The 70-year-old producer and author came out with a lengthy response after he was reportedly mentioned in the manifesto found on Luigi Mangione when he was arrested. Mangione is accused of the murder of UnitedHealthcare CEO Brian Thompson who was gunned down in New York City.

Moore insisted he did not condone the assassination of the CEO – or anyone else – but he did acknowledge the “anger” at the insurance companies. The director of the 2007 documentary “Sicko” was reportedly mentioned by the suspect as someone who “illuminated the corruption and greed” in the healthcare industry.

“It’s not often that my work gets a killer five-star review from an actual killer,” Moore wrote in a Substack post published Friday.

“Do I condemn murder? That’s an odd question. In Fahrenheit 9/11, I condemned the murder of hundreds of thousands of innocent Iraqi people and the senseless murder of our own American soldiers at the hands of our American government,” Moore wrote, contending that his past remarks and his films prove he does not condone violence.

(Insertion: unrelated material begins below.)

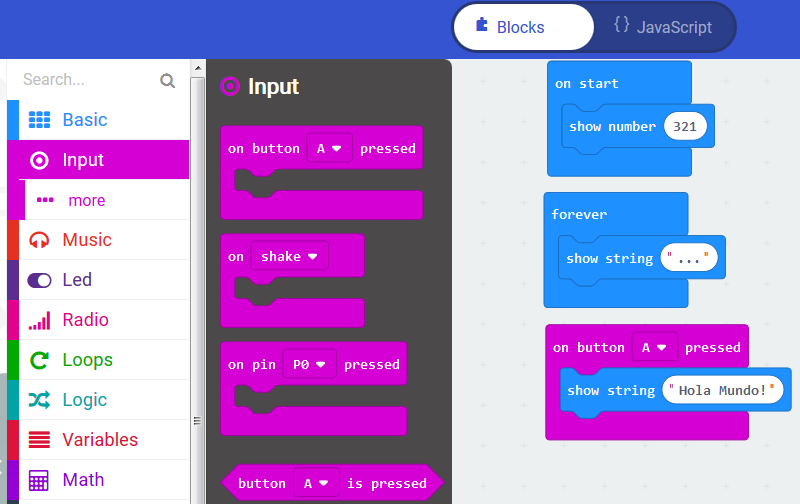
Task: Expand the more option under Input
Action: (x=86, y=201)
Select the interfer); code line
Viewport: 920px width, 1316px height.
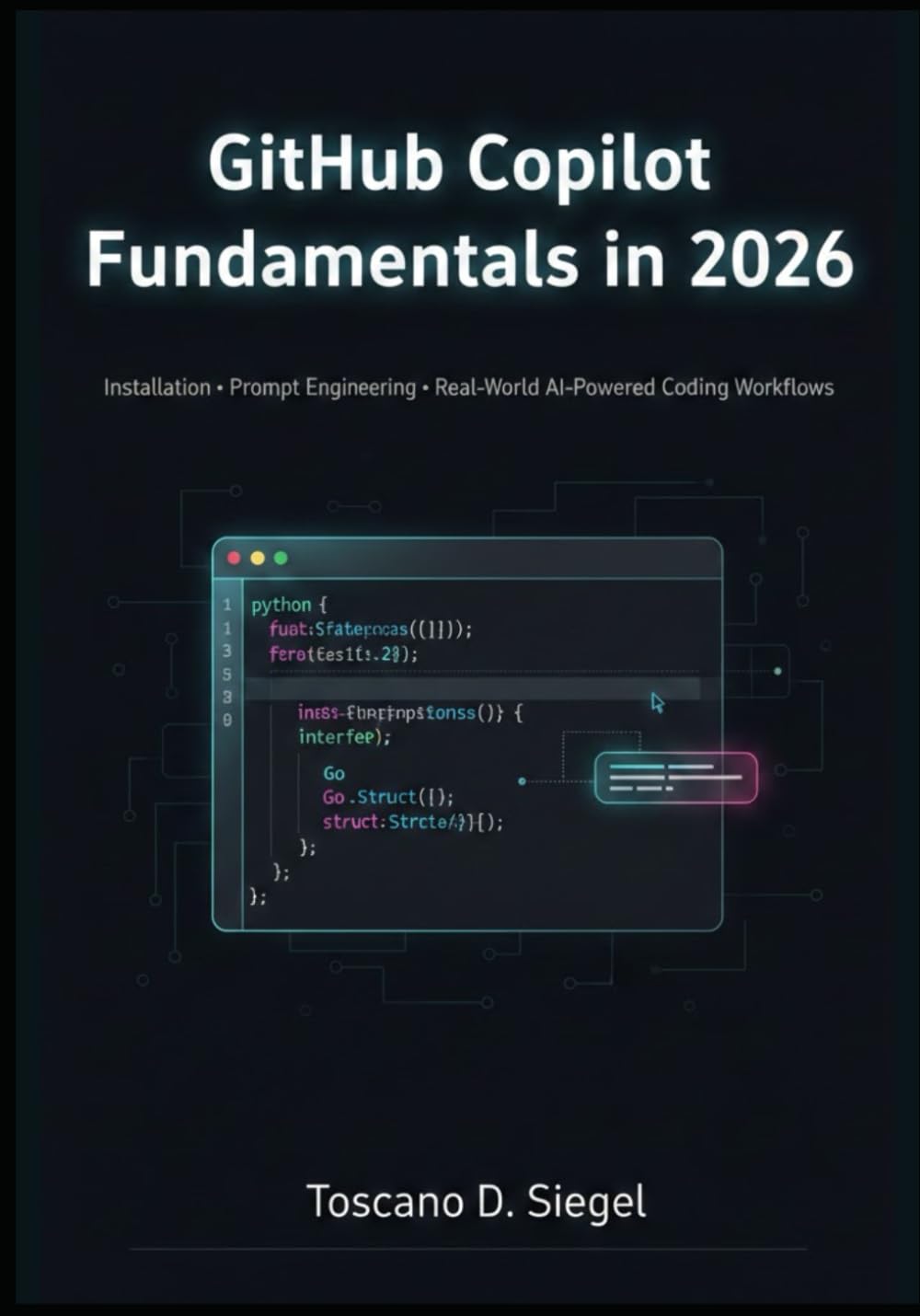(x=345, y=736)
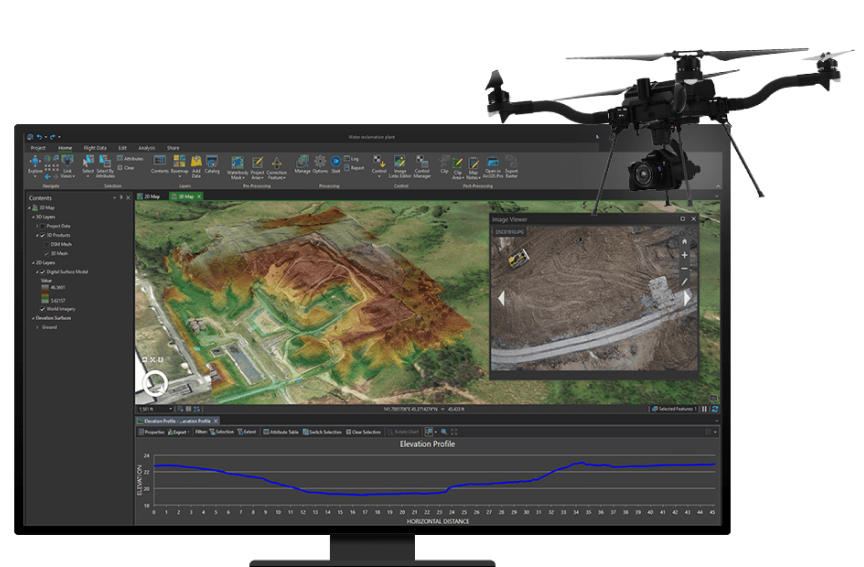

“After the killing of the CEO of United HealthCare, the largest of these billion dollar insurance companies, there was an immediate OUTPOURING of anger toward the health insurance industry. Some people have stepped forward to condemn this anger,” he continued. “I am not one of them. The anger is 1000% justified. It is long overdue for the media to cover it. It is not new. It has been boiling. And I’m not going to tamp it down or ask people to shut up. I want to pour gasoline on that anger.”

But he argued that the anger has been building for decades.

“Yes, I condemn murder, and that’s why I condemn America’s broken, vile, rapacious, bloodthirsty, unethical, immoral health care industry and I condemn every one of the CEOs who are in charge of it and I condemn every politician who takes their money and keeps this system going instead of tearing it up, ripping it apart, and throwing it all away. We need to replace this system with something sane, something caring and loving — something that keeps people alive,” he wrote.

He believes now is a time “where we can create that change.”

“The solution is simple,” he wrote. “Throw this entire system in the trash, dismantle this immoral business that profits off the lives of human beings and monetizes our deaths, that murders us or leaves us to die, destroy it all, and instead, in its place, give us all the same health care that every other civilized country on Earth has: Universal, free, compassionate, and full of life.”